Retype all of the entries that appear below, keeping them exactly as they are.

Records provided –

********

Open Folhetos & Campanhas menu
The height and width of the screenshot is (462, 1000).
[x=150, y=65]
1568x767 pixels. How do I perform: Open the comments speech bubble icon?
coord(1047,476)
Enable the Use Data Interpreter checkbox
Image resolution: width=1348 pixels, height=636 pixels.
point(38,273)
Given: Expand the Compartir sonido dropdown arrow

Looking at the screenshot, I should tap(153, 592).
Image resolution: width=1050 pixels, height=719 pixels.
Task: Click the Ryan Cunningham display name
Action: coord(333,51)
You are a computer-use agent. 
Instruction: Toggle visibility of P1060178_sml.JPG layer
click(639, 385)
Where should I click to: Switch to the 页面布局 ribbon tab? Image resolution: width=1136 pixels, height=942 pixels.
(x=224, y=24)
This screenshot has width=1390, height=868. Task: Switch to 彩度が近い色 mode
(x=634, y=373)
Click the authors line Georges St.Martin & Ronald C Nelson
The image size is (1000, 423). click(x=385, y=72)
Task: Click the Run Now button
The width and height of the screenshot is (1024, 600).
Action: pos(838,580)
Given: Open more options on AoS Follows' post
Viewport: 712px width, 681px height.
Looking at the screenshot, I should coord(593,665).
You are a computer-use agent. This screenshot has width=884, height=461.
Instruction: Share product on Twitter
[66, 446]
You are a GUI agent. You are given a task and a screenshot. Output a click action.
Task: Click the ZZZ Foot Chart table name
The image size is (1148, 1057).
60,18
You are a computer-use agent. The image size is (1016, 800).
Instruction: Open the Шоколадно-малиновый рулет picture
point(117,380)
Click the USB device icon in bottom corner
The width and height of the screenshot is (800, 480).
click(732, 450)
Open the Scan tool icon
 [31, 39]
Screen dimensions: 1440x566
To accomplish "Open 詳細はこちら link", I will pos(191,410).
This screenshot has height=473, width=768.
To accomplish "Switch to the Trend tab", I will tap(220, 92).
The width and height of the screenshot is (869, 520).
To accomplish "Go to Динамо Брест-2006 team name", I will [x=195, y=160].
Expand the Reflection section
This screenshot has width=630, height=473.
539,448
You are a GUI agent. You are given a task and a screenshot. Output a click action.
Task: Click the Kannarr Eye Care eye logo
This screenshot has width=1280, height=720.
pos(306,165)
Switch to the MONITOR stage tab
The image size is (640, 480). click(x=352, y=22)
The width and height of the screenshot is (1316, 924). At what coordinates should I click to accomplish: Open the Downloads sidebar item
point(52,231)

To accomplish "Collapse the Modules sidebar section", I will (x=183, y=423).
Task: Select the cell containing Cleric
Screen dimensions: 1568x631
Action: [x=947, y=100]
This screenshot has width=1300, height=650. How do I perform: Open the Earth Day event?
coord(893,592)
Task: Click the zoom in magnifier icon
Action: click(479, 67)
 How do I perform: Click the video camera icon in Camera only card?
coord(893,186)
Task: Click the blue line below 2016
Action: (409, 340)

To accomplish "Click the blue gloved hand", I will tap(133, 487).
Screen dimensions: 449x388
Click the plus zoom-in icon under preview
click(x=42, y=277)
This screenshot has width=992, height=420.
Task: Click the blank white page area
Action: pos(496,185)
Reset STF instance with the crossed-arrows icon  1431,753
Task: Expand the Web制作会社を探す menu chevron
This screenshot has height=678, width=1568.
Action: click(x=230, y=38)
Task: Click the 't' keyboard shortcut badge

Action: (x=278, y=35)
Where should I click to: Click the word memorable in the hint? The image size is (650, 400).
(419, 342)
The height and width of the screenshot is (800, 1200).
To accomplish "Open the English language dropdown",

********

Answer to this problem –
Open Folhetos & Campanhas menu
The height and width of the screenshot is (462, 1000).
[x=150, y=65]
1568x767 pixels. How do I perform: Open the comments speech bubble icon?
coord(1047,476)
Enable the Use Data Interpreter checkbox
Image resolution: width=1348 pixels, height=636 pixels.
point(38,273)
Given: Expand the Compartir sonido dropdown arrow

Looking at the screenshot, I should tap(153, 592).
Image resolution: width=1050 pixels, height=719 pixels.
Task: Click the Ryan Cunningham display name
Action: coord(333,51)
You are a computer-use agent. 
Instruction: Toggle visibility of P1060178_sml.JPG layer
click(639, 385)
Where should I click to: Switch to the 页面布局 ribbon tab? Image resolution: width=1136 pixels, height=942 pixels.
(x=224, y=24)
This screenshot has width=1390, height=868. Task: Switch to 彩度が近い色 mode
(x=634, y=373)
Click the authors line Georges St.Martin & Ronald C Nelson
The image size is (1000, 423). click(x=385, y=72)
Task: Click the Run Now button
The width and height of the screenshot is (1024, 600).
Action: pos(838,580)
Given: Open more options on AoS Follows' post
Viewport: 712px width, 681px height.
Looking at the screenshot, I should coord(593,665).
You are a computer-use agent. This screenshot has width=884, height=461.
Instruction: Share product on Twitter
[66, 446]
You are a GUI agent. You are given a task and a screenshot. Output a click action.
Task: Click the ZZZ Foot Chart table name
The image size is (1148, 1057).
60,18
You are a computer-use agent. The image size is (1016, 800).
Instruction: Open the Шоколадно-малиновый рулет picture
point(117,380)
Click the USB device icon in bottom corner
The width and height of the screenshot is (800, 480).
click(732, 450)
Open the Scan tool icon
 [31, 39]
Screen dimensions: 1440x566
To accomplish "Open 詳細はこちら link", I will pos(191,410).
This screenshot has height=473, width=768.
To accomplish "Switch to the Trend tab", I will tap(220, 92).
The width and height of the screenshot is (869, 520).
To accomplish "Go to Динамо Брест-2006 team name", I will [x=195, y=160].
Expand the Reflection section
This screenshot has width=630, height=473.
539,448
You are a GUI agent. You are given a task and a screenshot. Output a click action.
Task: Click the Kannarr Eye Care eye logo
This screenshot has width=1280, height=720.
pos(306,165)
Switch to the MONITOR stage tab
The image size is (640, 480). click(x=352, y=22)
The width and height of the screenshot is (1316, 924). At what coordinates should I click to accomplish: Open the Downloads sidebar item
point(52,231)

To accomplish "Collapse the Modules sidebar section", I will (x=183, y=423).
Task: Select the cell containing Cleric
Screen dimensions: 1568x631
Action: [x=947, y=100]
This screenshot has width=1300, height=650. How do I perform: Open the Earth Day event?
coord(893,592)
Task: Click the zoom in magnifier icon
Action: click(479, 67)
 How do I perform: Click the video camera icon in Camera only card?
coord(893,186)
Task: Click the blue line below 2016
Action: (409, 340)

To accomplish "Click the blue gloved hand", I will tap(133, 487).
Screen dimensions: 449x388
Click the plus zoom-in icon under preview
click(x=42, y=277)
This screenshot has width=992, height=420.
Task: Click the blank white page area
Action: pos(496,185)
Reset STF instance with the crossed-arrows icon  1431,753
Task: Expand the Web制作会社を探す menu chevron
This screenshot has height=678, width=1568.
Action: click(x=230, y=38)
Task: Click the 't' keyboard shortcut badge

Action: (x=278, y=35)
Where should I click to: Click the word memorable in the hint? The image size is (650, 400).
(419, 342)
The height and width of the screenshot is (800, 1200).
To accomplish "Open the English language dropdown",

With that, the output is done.